Besides the experimental failure, there is a theoretical reason to conclude that a combination of random mutation and natural selection cannot create new complex organs or organisms. Even the simplest of living organisms, the bacterial cell, is a miniaturized chemical factory far more complex than an airplane or a computer. Such a complex entity requires an enormous quantity of information in the form of instructions that tell the many parts just what they are to do and in what order they are to do it. Even the archmaterialist Richard Dawkins agrees that a single cell requires a program with more information than all the volumes of the encyclopedia, and a complex organism like ourselves contains trillions of cells working in concert. The genetic information, like the information in a book or computer program, is complex, specified, and non repeating, which means that it cannot be the product either of random movement (which produces disorder) or chemical laws (which produce simple, repetitive order). (For a more complete explanation, see my review of The Fifth Miracle, by Paul Davies, http://www.arn.org/docs/johnson/fifthmiracle/).

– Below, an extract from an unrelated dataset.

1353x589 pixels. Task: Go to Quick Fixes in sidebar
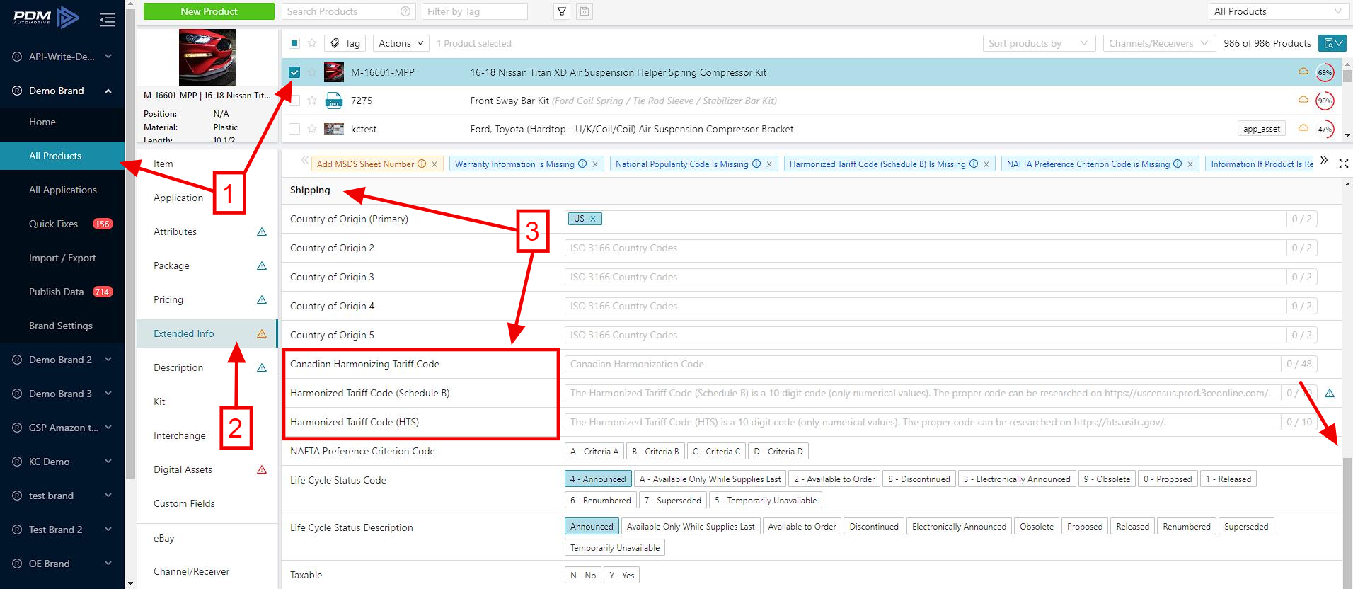(53, 224)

How do Darwinists argue that their mechanism is information-creating, given the absence of any biological examples? One of the main arguments is a computer analogy most famously employed by Dawkins. Here is how Pennock describes it:
In The Blind Watchmaker, Richard Dawkins beautifully illustrates the power of cumulative selection with an example that considers the probability that a monkey banging at a keyboard would type out a line from Shakespeare at random. The chance of our monkey hitting upon the line "METHINKS IT IS LIKE A WEASEL" from Hamlet is tiny if we require him to get all 28 characters right in a single step. But switch now to a Darwinian monkey who be gins with a random string of 28 characters, produces multiple replications of this sequence with some chance of a copying error each time, and then repeats the process starting for the next set of copies with whichever of the copies is closest to the target sequence as the original. If he continues in this way, in a surprisingly small number of generations he hits the target [emphasis added].

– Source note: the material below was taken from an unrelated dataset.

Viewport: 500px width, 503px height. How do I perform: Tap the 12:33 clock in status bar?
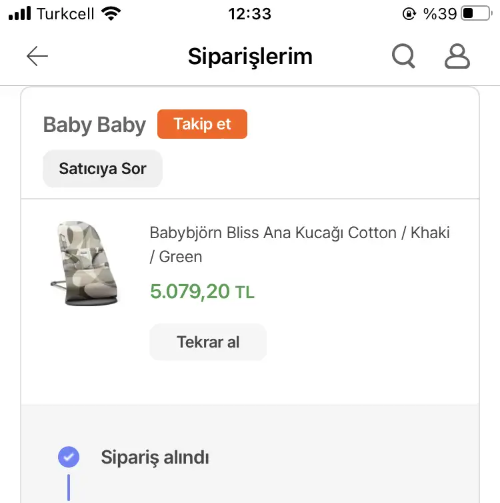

Of course, the "Darwinian monkey" is really a computer that generates random letters and then produces the target text by retaining the correct letters when they appear in the correct places in the sequence, as they are eventually bound to do. Careful readers of The Blind Watchmaker will know that Dawkins admits that the computer analogy "is misleading in important ways," and Pennock seeks to disarm criticism by citing the warning. This concession has not prevented Dawkins or Pennock from misusing the analogy repeatedly to exploit the very feature that is misleading about it: it smuggles intelligence into an argument whose purpose is to illustrate how a text can be written without intelligence. It is not cumulative selection that writes the target text; the program designer writes the text into the computer's memory along with the instructions for retaining the correct letters and discarding the incorrect ones. The reference to Darwinian monkeys and copying errors serves only to distract attention from the fact that the computer program would require less intelligence if it bypassed the cumulative selection charade and printed the target text directly from its memory. The example illustrates intelligent design, in the form of programmed instructions.